The party activists who helped the State Political Directorate (the secret police) with arrests and deportations were, in the words of Vasily Grossman, "all people who knew one another well, and knew their victims, but in carrying out this task they became dazed, stupefied." Grossman commented: "They would threaten people with guns, as if they were under a spell, calling small children 'kulak bastards,' screaming 'bloodsuckers!' ... They had sold themselves on the idea that so-called 'kulaks' were pariahs, untouchables, vermin. They would not sit down at a 'parasite's' table; the 'kulak' child was loathsome, the young kulak' girl was lower than a louse." Party activists brutalizing the starving villagers fell into cognitive dissonance, rationalizing their actions through ideology. Lev Kopelev, who later became a Soviet dissident, explained: "It was excruciating to see and hear all of this. And even worse to take part in it. ... And I persuaded myself, explained to myself.

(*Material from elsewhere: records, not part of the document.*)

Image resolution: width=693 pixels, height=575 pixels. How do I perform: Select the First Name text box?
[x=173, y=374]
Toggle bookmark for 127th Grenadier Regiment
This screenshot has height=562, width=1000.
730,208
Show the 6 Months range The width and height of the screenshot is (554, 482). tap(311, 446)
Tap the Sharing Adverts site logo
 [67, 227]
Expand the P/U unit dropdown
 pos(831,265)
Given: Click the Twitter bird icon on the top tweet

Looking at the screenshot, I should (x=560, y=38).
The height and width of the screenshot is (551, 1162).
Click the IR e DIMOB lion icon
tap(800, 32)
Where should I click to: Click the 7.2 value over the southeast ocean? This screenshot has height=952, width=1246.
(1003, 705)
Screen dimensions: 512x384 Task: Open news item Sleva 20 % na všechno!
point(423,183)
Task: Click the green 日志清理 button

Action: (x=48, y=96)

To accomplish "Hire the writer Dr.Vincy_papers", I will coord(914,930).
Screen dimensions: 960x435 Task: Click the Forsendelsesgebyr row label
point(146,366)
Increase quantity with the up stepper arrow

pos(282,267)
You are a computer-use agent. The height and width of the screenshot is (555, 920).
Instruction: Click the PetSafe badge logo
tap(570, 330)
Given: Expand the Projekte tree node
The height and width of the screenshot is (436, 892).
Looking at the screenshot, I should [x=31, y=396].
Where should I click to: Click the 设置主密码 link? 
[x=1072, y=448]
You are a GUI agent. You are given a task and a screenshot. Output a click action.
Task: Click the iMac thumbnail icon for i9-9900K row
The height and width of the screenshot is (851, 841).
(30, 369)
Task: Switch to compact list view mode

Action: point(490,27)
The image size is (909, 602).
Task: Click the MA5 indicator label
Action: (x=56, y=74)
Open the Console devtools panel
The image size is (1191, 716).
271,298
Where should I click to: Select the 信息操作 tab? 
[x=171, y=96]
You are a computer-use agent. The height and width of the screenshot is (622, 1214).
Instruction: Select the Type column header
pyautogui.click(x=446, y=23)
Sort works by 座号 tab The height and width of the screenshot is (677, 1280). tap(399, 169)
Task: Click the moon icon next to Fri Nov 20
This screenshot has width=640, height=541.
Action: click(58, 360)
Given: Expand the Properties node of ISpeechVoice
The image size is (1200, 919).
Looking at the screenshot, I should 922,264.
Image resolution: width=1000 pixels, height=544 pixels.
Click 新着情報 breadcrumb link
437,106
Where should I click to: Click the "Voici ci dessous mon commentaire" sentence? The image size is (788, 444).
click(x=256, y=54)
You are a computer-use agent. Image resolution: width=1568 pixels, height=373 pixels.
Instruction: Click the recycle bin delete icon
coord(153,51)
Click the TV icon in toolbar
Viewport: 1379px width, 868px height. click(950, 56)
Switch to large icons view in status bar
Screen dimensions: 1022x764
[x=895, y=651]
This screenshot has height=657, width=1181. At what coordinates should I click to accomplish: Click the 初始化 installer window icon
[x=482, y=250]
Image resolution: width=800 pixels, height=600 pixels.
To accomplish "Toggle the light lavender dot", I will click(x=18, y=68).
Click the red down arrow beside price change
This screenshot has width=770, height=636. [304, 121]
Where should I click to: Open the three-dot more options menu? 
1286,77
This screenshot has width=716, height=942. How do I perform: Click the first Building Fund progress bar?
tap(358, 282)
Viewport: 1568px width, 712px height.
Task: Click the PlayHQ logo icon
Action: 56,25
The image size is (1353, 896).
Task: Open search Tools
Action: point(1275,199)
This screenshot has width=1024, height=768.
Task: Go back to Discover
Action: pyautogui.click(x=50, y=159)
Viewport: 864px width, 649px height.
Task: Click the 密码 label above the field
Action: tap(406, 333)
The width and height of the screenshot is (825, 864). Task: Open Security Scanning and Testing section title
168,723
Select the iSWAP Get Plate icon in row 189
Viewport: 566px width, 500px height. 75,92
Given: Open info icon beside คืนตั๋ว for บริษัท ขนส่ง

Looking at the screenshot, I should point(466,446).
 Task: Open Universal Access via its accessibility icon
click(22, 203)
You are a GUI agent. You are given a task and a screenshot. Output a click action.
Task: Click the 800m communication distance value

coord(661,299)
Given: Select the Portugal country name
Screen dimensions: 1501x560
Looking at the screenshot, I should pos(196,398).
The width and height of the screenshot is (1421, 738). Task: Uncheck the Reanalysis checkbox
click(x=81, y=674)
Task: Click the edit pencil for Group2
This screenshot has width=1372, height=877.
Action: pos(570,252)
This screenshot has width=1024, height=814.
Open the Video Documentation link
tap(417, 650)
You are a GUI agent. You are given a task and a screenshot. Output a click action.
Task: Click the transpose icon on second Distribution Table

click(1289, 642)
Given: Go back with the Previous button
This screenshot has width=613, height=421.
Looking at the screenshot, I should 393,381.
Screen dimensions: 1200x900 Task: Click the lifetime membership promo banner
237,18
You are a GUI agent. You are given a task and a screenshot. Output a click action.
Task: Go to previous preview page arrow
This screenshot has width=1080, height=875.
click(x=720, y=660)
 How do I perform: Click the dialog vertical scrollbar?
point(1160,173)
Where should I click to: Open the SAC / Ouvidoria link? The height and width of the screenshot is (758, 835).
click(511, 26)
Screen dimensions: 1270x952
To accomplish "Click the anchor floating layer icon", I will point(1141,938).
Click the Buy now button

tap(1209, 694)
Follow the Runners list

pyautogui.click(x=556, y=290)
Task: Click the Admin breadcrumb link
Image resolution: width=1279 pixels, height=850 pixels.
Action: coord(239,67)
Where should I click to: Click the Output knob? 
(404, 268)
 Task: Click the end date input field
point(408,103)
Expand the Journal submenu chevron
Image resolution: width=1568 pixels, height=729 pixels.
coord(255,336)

I mustn't give in to debilitating pity. We were realizing historical necessity. We were performing our revolutionary duty. We were obtaining grain for the socialist fatherland. For the Five-Year Plan."

=== Death tolls ===
Stalin issued an order for the kulaks "to be liquidated as a class"; according to Roman Serbyn, this was the main cause of the Soviet famine of 1932–1933 and was a genocide, while other scholars disagree and propose more than one cause. This famine has complicated attempts to identify the number of deaths arising from the executions of kulaks. A wide range of death tolls has been suggested, from as many as six million as suggested by Aleksandr Solzhenitsyn, to the much lower number of 700,000 as estimated by Soviet sources. According to data from the Soviet archives, which were only published internationally in 1990, 1,803,392 people were sent to labor colonies and camps in 1930 and 1931. Books which are based on these sources have stated that 1,317,022 people reached the final destinations. The fate of the remaining 486,370 people cannot be verified. Deportations continued on a smaller scale after 1931. The reported number of kulaks and their relatives who died in labor colonies from 1932 to 1940 was 389,521. Former kulaks and their families made up the majority of the victims of the Great Purge of the late 1930s, with 669,929 people arrested and 376,202 people executed.